> _Work instruction_
What you return must match the listing below word for word.

> _Records to process_

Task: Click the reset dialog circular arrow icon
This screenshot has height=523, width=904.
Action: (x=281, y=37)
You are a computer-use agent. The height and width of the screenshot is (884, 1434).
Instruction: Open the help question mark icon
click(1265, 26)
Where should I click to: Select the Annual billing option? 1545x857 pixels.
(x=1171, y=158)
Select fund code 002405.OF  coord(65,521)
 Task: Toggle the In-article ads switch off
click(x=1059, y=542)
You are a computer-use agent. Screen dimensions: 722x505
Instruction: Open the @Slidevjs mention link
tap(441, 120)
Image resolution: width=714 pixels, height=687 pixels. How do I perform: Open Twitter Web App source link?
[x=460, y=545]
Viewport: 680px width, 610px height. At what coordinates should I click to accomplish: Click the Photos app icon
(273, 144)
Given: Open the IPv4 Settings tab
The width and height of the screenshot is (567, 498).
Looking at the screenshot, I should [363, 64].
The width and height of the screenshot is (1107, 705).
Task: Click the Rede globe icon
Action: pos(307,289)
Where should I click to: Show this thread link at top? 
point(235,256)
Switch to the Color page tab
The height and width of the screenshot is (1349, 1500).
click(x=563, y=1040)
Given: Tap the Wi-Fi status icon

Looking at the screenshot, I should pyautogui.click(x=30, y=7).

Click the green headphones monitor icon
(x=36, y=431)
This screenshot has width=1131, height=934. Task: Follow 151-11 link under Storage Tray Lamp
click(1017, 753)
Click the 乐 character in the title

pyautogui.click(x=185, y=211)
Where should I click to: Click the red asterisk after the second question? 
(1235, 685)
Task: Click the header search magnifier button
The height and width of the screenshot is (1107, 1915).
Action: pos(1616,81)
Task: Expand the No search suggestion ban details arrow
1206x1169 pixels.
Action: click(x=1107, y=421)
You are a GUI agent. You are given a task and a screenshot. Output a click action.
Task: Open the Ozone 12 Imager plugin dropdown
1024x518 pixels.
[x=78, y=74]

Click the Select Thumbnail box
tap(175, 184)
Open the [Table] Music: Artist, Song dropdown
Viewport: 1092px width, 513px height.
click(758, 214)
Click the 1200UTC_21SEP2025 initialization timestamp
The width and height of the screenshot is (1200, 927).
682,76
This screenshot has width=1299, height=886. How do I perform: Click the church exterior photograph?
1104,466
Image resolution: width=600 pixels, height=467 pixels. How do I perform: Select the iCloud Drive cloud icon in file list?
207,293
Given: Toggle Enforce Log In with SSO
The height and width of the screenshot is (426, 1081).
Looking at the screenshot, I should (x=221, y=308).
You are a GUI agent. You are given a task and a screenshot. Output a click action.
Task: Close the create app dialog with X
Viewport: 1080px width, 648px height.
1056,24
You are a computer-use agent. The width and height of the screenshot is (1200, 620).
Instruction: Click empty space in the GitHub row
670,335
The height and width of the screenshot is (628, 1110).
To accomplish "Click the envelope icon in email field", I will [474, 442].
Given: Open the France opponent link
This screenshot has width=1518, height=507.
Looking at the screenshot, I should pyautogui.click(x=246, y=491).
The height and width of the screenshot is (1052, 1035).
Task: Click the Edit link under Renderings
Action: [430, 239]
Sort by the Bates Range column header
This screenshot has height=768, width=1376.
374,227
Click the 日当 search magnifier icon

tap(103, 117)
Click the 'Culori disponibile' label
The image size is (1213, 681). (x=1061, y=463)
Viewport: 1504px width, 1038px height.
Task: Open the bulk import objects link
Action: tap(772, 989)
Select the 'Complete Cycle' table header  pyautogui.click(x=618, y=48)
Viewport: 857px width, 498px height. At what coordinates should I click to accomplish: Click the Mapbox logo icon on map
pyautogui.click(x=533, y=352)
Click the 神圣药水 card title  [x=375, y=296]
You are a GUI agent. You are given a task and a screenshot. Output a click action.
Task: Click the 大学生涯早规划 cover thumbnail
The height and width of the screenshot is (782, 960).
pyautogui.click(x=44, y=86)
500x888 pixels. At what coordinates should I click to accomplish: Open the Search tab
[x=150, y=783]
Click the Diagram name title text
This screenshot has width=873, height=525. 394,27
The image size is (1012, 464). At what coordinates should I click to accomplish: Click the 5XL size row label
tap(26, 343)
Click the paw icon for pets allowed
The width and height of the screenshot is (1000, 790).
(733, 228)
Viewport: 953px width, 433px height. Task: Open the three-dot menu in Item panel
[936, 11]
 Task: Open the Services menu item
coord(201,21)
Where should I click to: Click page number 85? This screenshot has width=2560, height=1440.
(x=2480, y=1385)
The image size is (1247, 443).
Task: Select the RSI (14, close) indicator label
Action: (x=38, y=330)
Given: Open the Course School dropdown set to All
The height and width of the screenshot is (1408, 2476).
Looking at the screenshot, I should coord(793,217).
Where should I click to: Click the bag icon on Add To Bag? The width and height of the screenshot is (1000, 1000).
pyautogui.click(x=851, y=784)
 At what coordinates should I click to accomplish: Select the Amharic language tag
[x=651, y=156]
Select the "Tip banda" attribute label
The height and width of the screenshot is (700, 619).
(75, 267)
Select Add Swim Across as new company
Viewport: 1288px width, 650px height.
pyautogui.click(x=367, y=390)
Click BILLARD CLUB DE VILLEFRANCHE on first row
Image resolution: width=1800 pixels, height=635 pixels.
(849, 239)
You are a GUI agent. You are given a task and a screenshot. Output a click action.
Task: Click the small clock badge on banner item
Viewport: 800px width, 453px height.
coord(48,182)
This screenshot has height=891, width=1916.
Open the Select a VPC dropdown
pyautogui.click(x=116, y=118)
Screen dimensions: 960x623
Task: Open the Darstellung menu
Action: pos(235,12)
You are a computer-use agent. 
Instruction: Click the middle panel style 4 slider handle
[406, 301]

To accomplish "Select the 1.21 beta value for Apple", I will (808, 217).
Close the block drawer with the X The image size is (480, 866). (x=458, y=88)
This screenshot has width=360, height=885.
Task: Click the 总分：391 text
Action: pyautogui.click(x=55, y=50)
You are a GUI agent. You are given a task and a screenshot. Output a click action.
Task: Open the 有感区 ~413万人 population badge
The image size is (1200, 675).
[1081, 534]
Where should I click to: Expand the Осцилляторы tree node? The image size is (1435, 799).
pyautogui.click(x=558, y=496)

> _Answer space_
Task: Click the reset dialog circular arrow icon
This screenshot has height=523, width=904.
Action: (x=281, y=37)
You are a computer-use agent. The height and width of the screenshot is (884, 1434).
Instruction: Open the help question mark icon
click(1265, 26)
Where should I click to: Select the Annual billing option? 1545x857 pixels.
(x=1171, y=158)
Select fund code 002405.OF  coord(65,521)
 Task: Toggle the In-article ads switch off
click(x=1059, y=542)
You are a computer-use agent. Screen dimensions: 722x505
Instruction: Open the @Slidevjs mention link
tap(441, 120)
Image resolution: width=714 pixels, height=687 pixels. How do I perform: Open Twitter Web App source link?
[x=460, y=545]
Viewport: 680px width, 610px height. At what coordinates should I click to accomplish: Click the Photos app icon
(273, 144)
Given: Open the IPv4 Settings tab
The width and height of the screenshot is (567, 498).
Looking at the screenshot, I should [363, 64].
The width and height of the screenshot is (1107, 705).
Task: Click the Rede globe icon
Action: pos(307,289)
Where should I click to: Show this thread link at top? 
point(235,256)
Switch to the Color page tab
The height and width of the screenshot is (1349, 1500).
click(x=563, y=1040)
Given: Tap the Wi-Fi status icon

Looking at the screenshot, I should pyautogui.click(x=30, y=7).

Click the green headphones monitor icon
(x=36, y=431)
This screenshot has width=1131, height=934. Task: Follow 151-11 link under Storage Tray Lamp
click(1017, 753)
Click the 乐 character in the title

pyautogui.click(x=185, y=211)
Where should I click to: Click the red asterisk after the second question? 
(1235, 685)
Task: Click the header search magnifier button
The height and width of the screenshot is (1107, 1915).
Action: pos(1616,81)
Task: Expand the No search suggestion ban details arrow
1206x1169 pixels.
Action: click(x=1107, y=421)
You are a GUI agent. You are given a task and a screenshot. Output a click action.
Task: Open the Ozone 12 Imager plugin dropdown
1024x518 pixels.
[x=78, y=74]

Click the Select Thumbnail box
tap(175, 184)
Open the [Table] Music: Artist, Song dropdown
Viewport: 1092px width, 513px height.
click(758, 214)
Click the 1200UTC_21SEP2025 initialization timestamp
The width and height of the screenshot is (1200, 927).
682,76
This screenshot has width=1299, height=886. How do I perform: Click the church exterior photograph?
1104,466
Image resolution: width=600 pixels, height=467 pixels. How do I perform: Select the iCloud Drive cloud icon in file list?
207,293
Given: Toggle Enforce Log In with SSO
The height and width of the screenshot is (426, 1081).
Looking at the screenshot, I should (x=221, y=308).
You are a GUI agent. You are given a task and a screenshot. Output a click action.
Task: Close the create app dialog with X
Viewport: 1080px width, 648px height.
1056,24
You are a computer-use agent. The width and height of the screenshot is (1200, 620).
Instruction: Click empty space in the GitHub row
670,335
The height and width of the screenshot is (628, 1110).
To accomplish "Click the envelope icon in email field", I will [474, 442].
Given: Open the France opponent link
This screenshot has width=1518, height=507.
Looking at the screenshot, I should pyautogui.click(x=246, y=491).
The height and width of the screenshot is (1052, 1035).
Task: Click the Edit link under Renderings
Action: [430, 239]
Sort by the Bates Range column header
This screenshot has height=768, width=1376.
374,227
Click the 日当 search magnifier icon

tap(103, 117)
Click the 'Culori disponibile' label
The image size is (1213, 681). (x=1061, y=463)
Viewport: 1504px width, 1038px height.
Task: Open the bulk import objects link
Action: tap(772, 989)
Select the 'Complete Cycle' table header  pyautogui.click(x=618, y=48)
Viewport: 857px width, 498px height. At what coordinates should I click to accomplish: Click the Mapbox logo icon on map
pyautogui.click(x=533, y=352)
Click the 神圣药水 card title  [x=375, y=296]
You are a GUI agent. You are given a task and a screenshot. Output a click action.
Task: Click the 大学生涯早规划 cover thumbnail
The height and width of the screenshot is (782, 960).
pyautogui.click(x=44, y=86)
500x888 pixels. At what coordinates should I click to accomplish: Open the Search tab
[x=150, y=783]
Click the Diagram name title text
This screenshot has width=873, height=525. 394,27
The image size is (1012, 464). At what coordinates should I click to accomplish: Click the 5XL size row label
tap(26, 343)
Click the paw icon for pets allowed
The width and height of the screenshot is (1000, 790).
(733, 228)
Viewport: 953px width, 433px height. Task: Open the three-dot menu in Item panel
[936, 11]
 Task: Open the Services menu item
coord(201,21)
Where should I click to: Click page number 85? This screenshot has width=2560, height=1440.
(x=2480, y=1385)
The image size is (1247, 443).
Task: Select the RSI (14, close) indicator label
Action: (x=38, y=330)
Given: Open the Course School dropdown set to All
The height and width of the screenshot is (1408, 2476).
Looking at the screenshot, I should coord(793,217).
Where should I click to: Click the bag icon on Add To Bag? The width and height of the screenshot is (1000, 1000).
pyautogui.click(x=851, y=784)
 At what coordinates should I click to accomplish: Select the Amharic language tag
[x=651, y=156]
Select the "Tip banda" attribute label
The height and width of the screenshot is (700, 619).
(75, 267)
Select Add Swim Across as new company
Viewport: 1288px width, 650px height.
pyautogui.click(x=367, y=390)
Click BILLARD CLUB DE VILLEFRANCHE on first row
Image resolution: width=1800 pixels, height=635 pixels.
(849, 239)
You are a GUI agent. You are given a task and a screenshot. Output a click action.
Task: Click the small clock badge on banner item
Viewport: 800px width, 453px height.
coord(48,182)
This screenshot has height=891, width=1916.
Open the Select a VPC dropdown
pyautogui.click(x=116, y=118)
Screen dimensions: 960x623
Task: Open the Darstellung menu
Action: pos(235,12)
You are a computer-use agent. 
Instruction: Click the middle panel style 4 slider handle
[406, 301]

To accomplish "Select the 1.21 beta value for Apple", I will (808, 217).
Close the block drawer with the X The image size is (480, 866). (x=458, y=88)
This screenshot has width=360, height=885.
Task: Click the 总分：391 text
Action: pyautogui.click(x=55, y=50)
You are a GUI agent. You are given a task and a screenshot. Output a click action.
Task: Open the 有感区 ~413万人 population badge
The image size is (1200, 675).
[1081, 534]
Where should I click to: Expand the Осцилляторы tree node? The image size is (1435, 799).
pyautogui.click(x=558, y=496)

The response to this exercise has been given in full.